The second Princeton consensus on sexual dysfunction and cardiac risk: new guidelines for sexual medicine

Affiliations
Review

The second Princeton consensus on sexual dysfunction and cardiac risk: new guidelines for sexual medicine

Graham Jackson et al. J Sex Med. 2006 Jan.

Abstract

Introduction: Erectile dysfunction (ED) is a highly prevalent disorder associated with a significant burden of illness. The prevalence and incidence of ED are strongly age-related, affecting more than half of men >60 years. The first Princeton Consensus Conference (Princeton I) in 1999 developed guidelines for safe management of cardiac patients regarding sexual activity and the treatment of ED.

Aim: The second conference (Princeton II) was convened to update the recommendations based on the expanding knowledge base and new treatments available. This article reviews and expands on the Princeton II guidelines to address sexual dysfunction and cardiac risk.

Methods: A consensus panel of experts reviewed recent multinational studies in safety and drug interaction data for three phosphodiesterase type 5 (PDE5) inhibitors (sildenafil, tadalafil, vardenafil), with emphasis on the safety of these agents in men with ED and concomitant cardiovascular disease.

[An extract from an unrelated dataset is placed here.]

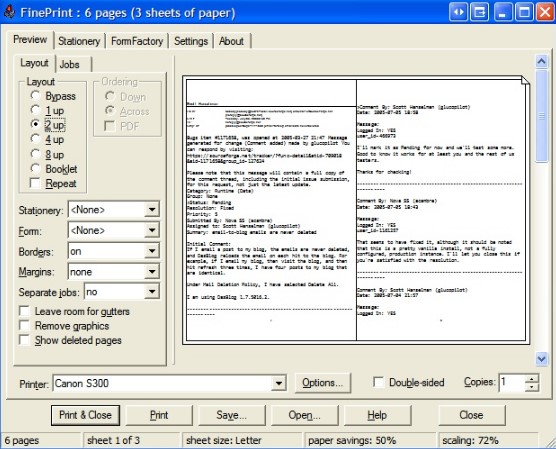The image size is (556, 449).
Task: Toggle Remove graphics checkbox
Action: coord(24,326)
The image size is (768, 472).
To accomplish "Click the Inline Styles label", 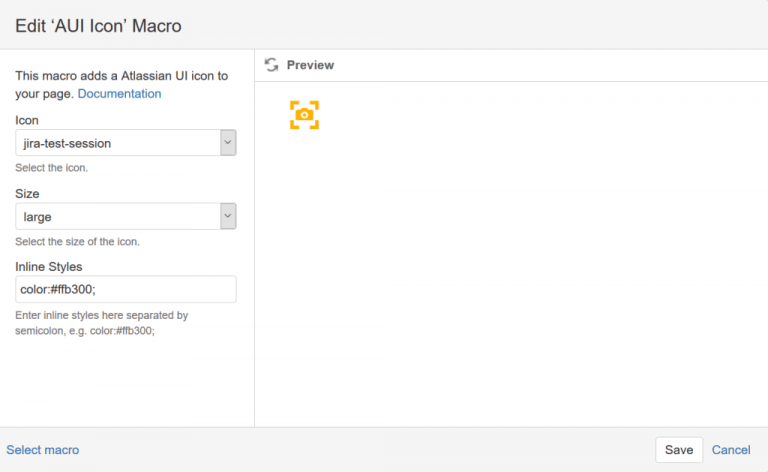I will click(x=48, y=266).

Results: Erectile dysfunction is an early symptom or harbinger of cardiovascular disease, due to the common risk factors and pathophysiology mediated through endothelial dysfunction. Major comorbidities include diabetes, hypertension, hyperlipidemia and heart disease. Any asymptomatic man who presents with ED that does not have an obvious cause (e.g., trauma) should be screened for vascular disease and have blood glucose, lipids, and blood pressure measurements. Ideally, all patients at risk but asymptomatic for coronary disease should undergo an elective exercise electrocardiogram to facilitate risk stratification. Lifestyle intervention in ED, specifically weight loss and increased physical activity, particularly in patients with ED and concomitant cardiovascular disease, is literature-supported.

Conclusions: The recognition of ED as a warning sign of silent vascular disease has led to the concept that a man with ED and no cardiac symptoms is a cardiac (or vascular) patient until proven otherwise. Men with ED and other cardiovascular risk factors (e.g., obesity, sedentary lifestyle) should be counseled in lifestyle modification.